Tier 4: Infrastructure Signals
Hosting and Deployment
What we're looking for: Side projects, technical interests
High-confidence signals:
- "Deployment successful" to specific domain
- Build notifications with project names
- Domain registration confirmations
What to extract: Platforms used (Vercel, Netlify, etc.), project domains if visible
Domains
What we're looking for: Domains user owns
High-confidence signals:
- Domain registration confirmations
- Renewal reminders addressed to user
- DNS/SSL notifications for specific domains
What to extract: Domain names owned (indicates side projects or businesses)
Tier 5-6: Financial and Lifestyle
Banking and Investments
What we're looking for: Financial institutions used (NEVER account numbers)
High-confidence signals:
- Statement notifications from specific banks
- Account alerts from investment platforms
What to extract: Bank/brokerage names only. NEVER extract account numbers, balances, or transaction details.
Crypto
What we're looking for: Crypto platform usage
High-confidence signals:
- Transaction notifications from exchanges
- Account verification confirmations
What to extract: Exchange names used. NEVER extract wallet addresses or balances.
Travel
What we're looking for: Travel patterns, frequent destinations
High-confidence signals:
- Flight confirmations with destinations
- Hotel bookings with locations
- Airbnb stays
What to extract: Frequent destinations, airlines used, travel frequency. Don't extract specific dates or reservation numbers.
Health
What we're looking for: Healthcare providers (NEVER conditions)
High-confidence signals:
- Appointment confirmations with provider names
- Pharmacy pickup notifications
What to extract: Provider/pharmacy names only.
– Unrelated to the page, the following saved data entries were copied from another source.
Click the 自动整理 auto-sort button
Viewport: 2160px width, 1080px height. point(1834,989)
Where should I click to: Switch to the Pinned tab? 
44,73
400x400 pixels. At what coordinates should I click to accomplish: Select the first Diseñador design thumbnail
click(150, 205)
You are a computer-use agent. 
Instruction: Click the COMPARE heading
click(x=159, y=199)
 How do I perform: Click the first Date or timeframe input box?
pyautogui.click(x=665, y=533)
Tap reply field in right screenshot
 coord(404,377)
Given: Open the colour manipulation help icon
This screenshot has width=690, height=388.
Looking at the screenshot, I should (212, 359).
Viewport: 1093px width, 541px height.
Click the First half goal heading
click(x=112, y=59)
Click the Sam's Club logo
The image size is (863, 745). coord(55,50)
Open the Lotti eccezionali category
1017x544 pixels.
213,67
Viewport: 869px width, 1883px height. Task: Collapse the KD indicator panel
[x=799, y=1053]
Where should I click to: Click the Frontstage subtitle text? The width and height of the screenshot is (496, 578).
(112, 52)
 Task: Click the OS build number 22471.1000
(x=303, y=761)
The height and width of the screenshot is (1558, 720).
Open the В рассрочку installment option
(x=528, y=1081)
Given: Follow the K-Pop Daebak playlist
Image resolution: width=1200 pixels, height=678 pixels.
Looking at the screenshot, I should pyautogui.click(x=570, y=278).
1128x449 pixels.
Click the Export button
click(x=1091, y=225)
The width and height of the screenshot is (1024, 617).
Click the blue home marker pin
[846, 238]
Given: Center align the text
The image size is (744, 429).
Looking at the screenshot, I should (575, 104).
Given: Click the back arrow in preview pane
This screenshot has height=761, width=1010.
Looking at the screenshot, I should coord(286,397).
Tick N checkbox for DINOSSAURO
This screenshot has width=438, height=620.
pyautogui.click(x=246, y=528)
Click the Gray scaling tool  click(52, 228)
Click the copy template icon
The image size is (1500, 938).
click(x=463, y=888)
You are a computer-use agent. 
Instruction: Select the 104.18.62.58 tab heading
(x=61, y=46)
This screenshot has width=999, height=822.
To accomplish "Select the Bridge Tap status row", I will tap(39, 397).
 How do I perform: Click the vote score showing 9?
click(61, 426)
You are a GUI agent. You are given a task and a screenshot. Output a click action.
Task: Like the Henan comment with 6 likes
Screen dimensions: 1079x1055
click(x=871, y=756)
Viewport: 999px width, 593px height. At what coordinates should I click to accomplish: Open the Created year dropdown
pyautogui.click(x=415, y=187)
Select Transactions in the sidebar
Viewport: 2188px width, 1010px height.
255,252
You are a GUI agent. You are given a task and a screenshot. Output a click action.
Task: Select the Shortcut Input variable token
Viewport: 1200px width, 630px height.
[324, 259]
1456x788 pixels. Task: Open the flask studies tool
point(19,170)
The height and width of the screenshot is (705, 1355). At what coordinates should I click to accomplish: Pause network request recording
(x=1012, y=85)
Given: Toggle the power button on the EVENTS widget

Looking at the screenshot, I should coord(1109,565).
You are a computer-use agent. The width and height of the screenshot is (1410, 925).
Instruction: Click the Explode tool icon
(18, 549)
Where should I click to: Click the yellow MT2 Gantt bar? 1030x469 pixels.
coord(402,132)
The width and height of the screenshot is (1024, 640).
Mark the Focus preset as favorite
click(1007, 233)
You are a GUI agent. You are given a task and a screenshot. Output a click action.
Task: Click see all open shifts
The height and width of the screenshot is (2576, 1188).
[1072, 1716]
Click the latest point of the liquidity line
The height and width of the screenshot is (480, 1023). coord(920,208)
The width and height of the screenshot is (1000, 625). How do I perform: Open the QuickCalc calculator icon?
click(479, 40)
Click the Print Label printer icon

NEVER extract diagnoses, medications, or health conditions.
Food Delivery
What we're looking for: Services used, general patterns
What to extract: Platforms used (DoorDash, UberEats, etc.). Don't extract specific orders or addresses.
Tier 7: Legal and Official
Government
What we're looking for: Government interactions
High-confidence signals:
- Emails from .gov domains
- DMV notifications
- Tax-related correspondence
What to extract: Types of government interactions. Be very careful with sensitive legal matters.
Tier 8: Life Events (for Timeline)
Wedding
What we're looking for: Marriage evidence
High-confidence signals:
- Wedding registry links in user's sent emails
- "Save the date" for user's wedding
- Wedding vendor confirmations
Noise to skip:
- Attending others' weddings
- Wedding spam/ads
Baby
What we're looking for: New child evidence
High-confidence signals:
- Baby registry in user's name
- Hospital/OB appointment confirmations
- "Congratulations on your new arrival" to user
Graduation
What we're looking for: Educational milestones
High-confidence signals:
- Commencement tickets/information
- Diploma/degree notifications
- "Congratulations graduate" addressed to user
Relocation
What we're looking for: Address changes
High-confidence signals:
- Change of address confirmations
- "We moved!" in user's sent emails
- Utility setup at new address
- Moving company bookings
Final Checklist Before Extracting
For every fact you're about to extract, verify:
- Is this about the USER, not someone else?
- Is this CONFIRMED or just mentioned?
- Is this CURRENT or outdated? (Prefer recent evidence)
- Would the user be comfortable with this being stored?
- Have I avoided sensitive data? (No account numbers, health conditions, legal details)
When uncertain: Skip it. False positives are worse than missing data. The user can always provide information directly if needed.